■ **DATA**

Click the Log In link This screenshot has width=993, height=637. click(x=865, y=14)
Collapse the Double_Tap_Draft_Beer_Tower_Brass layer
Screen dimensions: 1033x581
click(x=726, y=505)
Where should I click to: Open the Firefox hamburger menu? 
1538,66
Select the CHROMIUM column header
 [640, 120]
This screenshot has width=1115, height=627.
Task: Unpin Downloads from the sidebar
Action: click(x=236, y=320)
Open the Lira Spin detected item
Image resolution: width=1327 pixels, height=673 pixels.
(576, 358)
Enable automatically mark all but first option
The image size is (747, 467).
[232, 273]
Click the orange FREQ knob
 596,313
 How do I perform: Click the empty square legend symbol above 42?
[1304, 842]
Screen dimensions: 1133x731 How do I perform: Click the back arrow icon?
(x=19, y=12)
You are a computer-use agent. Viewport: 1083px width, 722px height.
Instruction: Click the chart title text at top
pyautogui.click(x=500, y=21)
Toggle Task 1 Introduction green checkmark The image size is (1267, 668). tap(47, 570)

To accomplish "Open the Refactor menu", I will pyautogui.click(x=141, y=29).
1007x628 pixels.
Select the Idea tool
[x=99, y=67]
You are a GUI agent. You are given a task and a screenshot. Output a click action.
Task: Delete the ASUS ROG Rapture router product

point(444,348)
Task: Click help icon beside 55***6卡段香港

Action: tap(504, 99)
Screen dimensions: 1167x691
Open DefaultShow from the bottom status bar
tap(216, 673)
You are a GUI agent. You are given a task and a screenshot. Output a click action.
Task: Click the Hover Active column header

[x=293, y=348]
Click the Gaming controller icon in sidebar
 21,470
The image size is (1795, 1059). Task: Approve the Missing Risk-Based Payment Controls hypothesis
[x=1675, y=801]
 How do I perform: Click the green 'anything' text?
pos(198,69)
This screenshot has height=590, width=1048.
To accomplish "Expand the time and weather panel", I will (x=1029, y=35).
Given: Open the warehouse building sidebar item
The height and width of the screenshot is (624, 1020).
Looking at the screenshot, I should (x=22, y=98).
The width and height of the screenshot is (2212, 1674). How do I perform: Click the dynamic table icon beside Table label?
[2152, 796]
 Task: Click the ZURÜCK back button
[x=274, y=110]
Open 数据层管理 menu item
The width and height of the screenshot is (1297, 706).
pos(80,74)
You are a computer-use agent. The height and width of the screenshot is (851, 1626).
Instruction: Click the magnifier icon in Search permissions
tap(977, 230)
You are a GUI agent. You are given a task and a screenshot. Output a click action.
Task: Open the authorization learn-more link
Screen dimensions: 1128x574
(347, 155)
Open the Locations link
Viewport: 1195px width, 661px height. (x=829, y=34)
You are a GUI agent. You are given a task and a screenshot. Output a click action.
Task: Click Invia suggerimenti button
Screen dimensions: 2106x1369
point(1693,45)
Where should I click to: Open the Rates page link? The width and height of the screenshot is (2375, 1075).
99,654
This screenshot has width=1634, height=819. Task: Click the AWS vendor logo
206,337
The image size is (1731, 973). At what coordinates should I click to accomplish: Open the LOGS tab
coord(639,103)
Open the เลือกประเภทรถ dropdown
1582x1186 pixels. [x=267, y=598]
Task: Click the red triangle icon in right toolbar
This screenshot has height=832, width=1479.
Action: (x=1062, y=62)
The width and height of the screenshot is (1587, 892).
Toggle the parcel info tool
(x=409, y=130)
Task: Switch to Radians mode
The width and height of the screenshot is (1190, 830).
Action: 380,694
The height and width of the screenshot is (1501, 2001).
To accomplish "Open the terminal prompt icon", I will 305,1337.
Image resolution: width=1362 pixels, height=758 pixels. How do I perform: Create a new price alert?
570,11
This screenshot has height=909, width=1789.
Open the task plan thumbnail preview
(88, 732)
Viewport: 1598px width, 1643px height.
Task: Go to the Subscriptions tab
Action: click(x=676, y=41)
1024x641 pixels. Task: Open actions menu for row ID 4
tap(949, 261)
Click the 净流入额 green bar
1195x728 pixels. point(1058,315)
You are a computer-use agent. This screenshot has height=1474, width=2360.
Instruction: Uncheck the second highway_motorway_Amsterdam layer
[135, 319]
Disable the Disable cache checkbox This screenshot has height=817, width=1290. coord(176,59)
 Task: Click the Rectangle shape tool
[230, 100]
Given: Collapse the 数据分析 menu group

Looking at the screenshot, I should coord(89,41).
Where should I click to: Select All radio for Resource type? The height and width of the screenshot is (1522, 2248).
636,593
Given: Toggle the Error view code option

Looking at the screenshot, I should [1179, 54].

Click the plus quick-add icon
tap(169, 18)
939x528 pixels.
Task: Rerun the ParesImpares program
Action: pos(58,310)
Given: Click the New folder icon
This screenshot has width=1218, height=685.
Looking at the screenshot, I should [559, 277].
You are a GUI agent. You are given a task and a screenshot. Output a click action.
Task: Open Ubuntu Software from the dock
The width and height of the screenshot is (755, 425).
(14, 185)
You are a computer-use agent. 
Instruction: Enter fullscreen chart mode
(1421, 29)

■ **WORK REQUEST**
The answer should be all lines from the entries above that hold the word "computer".

■ **EXPECTED OUTPUT**
You are a computer-use agent. Viewport: 1083px width, 722px height.
You are a computer-use agent. The height and width of the screenshot is (851, 1626).
You are a computer-use agent. This screenshot has height=1474, width=2360.
You are a computer-use agent. 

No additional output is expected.